■ Directions ■
- a) In the article on Thanksgiving carry-out meals, which anniversary did Shaw's Crab House plan to celebrate in 2020?
- b) Reproduce the part of the Thanksgiving carry-out article between "By Amy Lively" and "for three days.", inclusive.

::: Excerpted passage

By Amy Lively Jensen

Thanksgiving 2020 will be unlike any in American history. We’ll have only a select few around the table, and no opportunity to go out to eat. You may be cooking-weary from making hundreds of meals at home for the last nine months. Are you dreading all the hours in the kitchen to make your Thanksgiving feast? There is a solution that could allow you to relax with your feet up instead. Restaurants around the country are scrambling to offer carry out options to treat their guests. Most will prepare a traditional Thanksgiving feast; others are also featuring unique twists for a special meal. In the alternative, you can also make your bird at home and order special side dishes that make it look like you’ve been cooking for three days.

I was captured when pursuing the unique Thanksgiving carry out menu from the iconic seafood restaurant Shaw’s Crab House (Chicago and Schaumburg.) Shaw’s began 2020 with plans to celebrate their 35th anniversary, but Covid put that on hold. Instead, Executive Partner Bill Neuruz says, “we’ve learned to celebrate the opportunity to be open everyday. That, in itself, is a celebration.”

::::::
::: Recorded data

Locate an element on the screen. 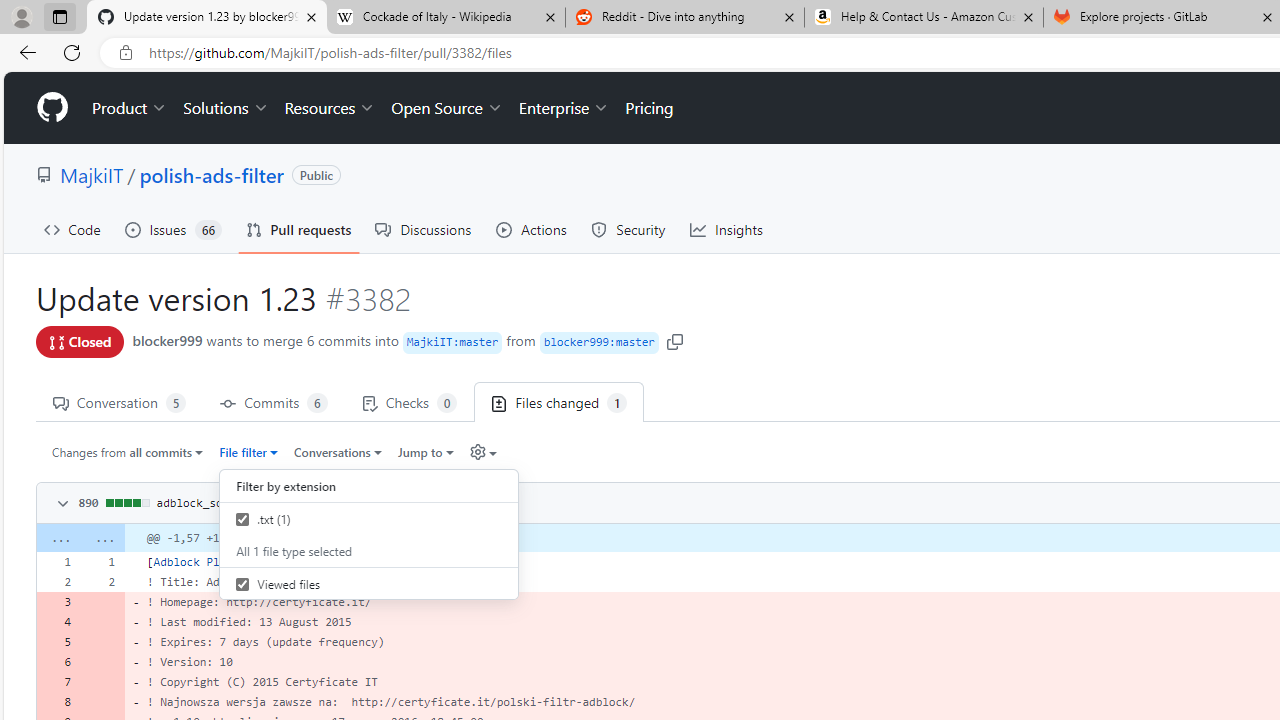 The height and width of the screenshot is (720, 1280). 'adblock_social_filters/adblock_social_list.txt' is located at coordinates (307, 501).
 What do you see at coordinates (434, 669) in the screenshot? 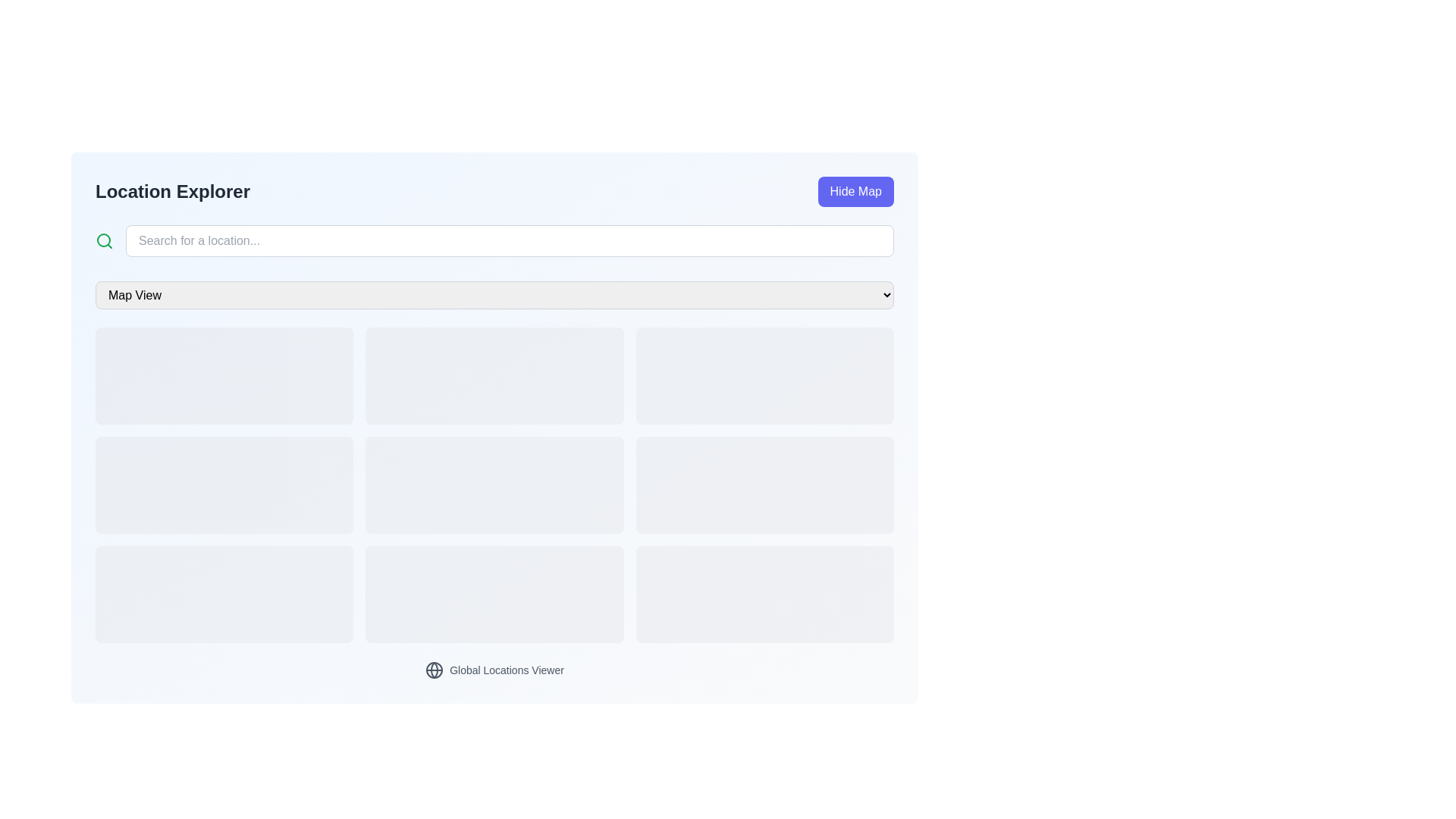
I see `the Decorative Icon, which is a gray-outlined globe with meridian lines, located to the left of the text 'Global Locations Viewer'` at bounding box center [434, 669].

::::::

■ Answers per task ■
- a) Its 35th anniversary.

- b)
By Amy Lively Jensen

Thanksgiving 2020 will be unlike any in American history. We’ll have only a select few around the table, and no opportunity to go out to eat. You may be cooking-weary from making hundreds of meals at home for the last nine months. Are you dreading all the hours in the kitchen to make your Thanksgiving feast? There is a solution that could allow you to relax with your feet up instead. Restaurants around the country are scrambling to offer carry out options to treat their guests. Most will prepare a traditional Thanksgiving feast; others are also featuring unique twists for a special meal. In the alternative, you can also make your bird at home and order special side dishes that make it look like you’ve been cooking for three days.